I now start guessing more and more as to relations and the tree starts to look chaotic.  This last Alexander's father was perhaps William Bain and his mother  Margaret Leith

Any help or guidance is welcomed or if you want to share information and documents, that would be great

Cheers

Alistair

----------


## subadger@iinet.net.au

Hello Alastair
Jane Miller who married Alexander Bain in 1909 was my great aunt and I too haven't been able to find out what happened to her or her husband, although I think I have found a marriage for their daughter Helen in Inverness in 1952 and Helen's death there in 1999. Jane Miller's brother Murdoch moved from Wick to Inverness. so there could be a connection there. Are you relates through Helen or Elizabeth Jane?
I can tell you all about the Miller family!

Regards

Susan

----------


## IndolentFop

Hi Susan

I am related via Helen Sutherland Bain, who died in 1999.  As you say, she married John Graham Scougall in 1952 but she had had at least two children by then.  

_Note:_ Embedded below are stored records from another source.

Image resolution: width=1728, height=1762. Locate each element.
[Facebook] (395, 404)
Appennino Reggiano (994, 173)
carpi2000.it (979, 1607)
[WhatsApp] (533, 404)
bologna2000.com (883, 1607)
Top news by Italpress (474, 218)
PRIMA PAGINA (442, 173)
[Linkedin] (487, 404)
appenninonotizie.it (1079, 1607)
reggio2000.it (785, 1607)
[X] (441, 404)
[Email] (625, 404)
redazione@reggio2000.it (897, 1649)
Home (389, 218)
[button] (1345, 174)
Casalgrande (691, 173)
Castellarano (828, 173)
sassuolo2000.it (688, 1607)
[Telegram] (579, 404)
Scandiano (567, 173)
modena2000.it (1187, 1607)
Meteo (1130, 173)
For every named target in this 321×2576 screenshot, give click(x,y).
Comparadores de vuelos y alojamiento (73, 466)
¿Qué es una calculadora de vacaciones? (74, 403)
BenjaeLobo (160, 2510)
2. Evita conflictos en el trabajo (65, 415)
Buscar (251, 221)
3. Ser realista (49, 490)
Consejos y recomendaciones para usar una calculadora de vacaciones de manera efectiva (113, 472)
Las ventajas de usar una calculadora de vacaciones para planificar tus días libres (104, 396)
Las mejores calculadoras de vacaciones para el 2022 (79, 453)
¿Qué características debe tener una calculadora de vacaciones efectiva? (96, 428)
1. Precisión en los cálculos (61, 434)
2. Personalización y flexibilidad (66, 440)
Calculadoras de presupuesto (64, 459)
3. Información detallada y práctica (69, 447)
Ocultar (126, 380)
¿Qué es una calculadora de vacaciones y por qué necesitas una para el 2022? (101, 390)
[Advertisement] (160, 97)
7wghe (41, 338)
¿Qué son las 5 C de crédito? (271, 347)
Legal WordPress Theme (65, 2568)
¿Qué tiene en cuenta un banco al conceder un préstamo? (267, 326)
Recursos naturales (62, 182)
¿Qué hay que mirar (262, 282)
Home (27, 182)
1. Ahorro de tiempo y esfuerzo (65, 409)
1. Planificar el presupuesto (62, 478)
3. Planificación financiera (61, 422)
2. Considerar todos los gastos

Alexander Bain and Jane Miller had three daughters [Helen Sutherland Bain, Jane Thomson Bain and Margaret McDermaid Bain] and possibly some sons [maybe George Cecil MacKay was one of them].

I have tried to work out if they left the country [I have seen suggestions on other trees that perhaps many of the family went to the US] but I can't find any evidence for this.

I am more than happy to share what I have

Kind regards

Alistair

----------


## Rosemary Skea

I have found 2 possible matches for a death for Alexander Bain.  

1892 - Alexander Bain - 60 - GROS ref 043/00 0001 and  1907 - Alexander Bain - 78 - GROS ref 043/00/0037.  If you have a copy of Hellen's death certificate, it will indicate whether she was a widow or not.  Both these deaths are in Wick parish.

I don't know if you are aware of the FREECEN web site where census data is free to view.  You will find the family in Wick in 1851,1861 and 1871 .The 1881 Wick census is not yet on line but the family is still in Wick at that time. 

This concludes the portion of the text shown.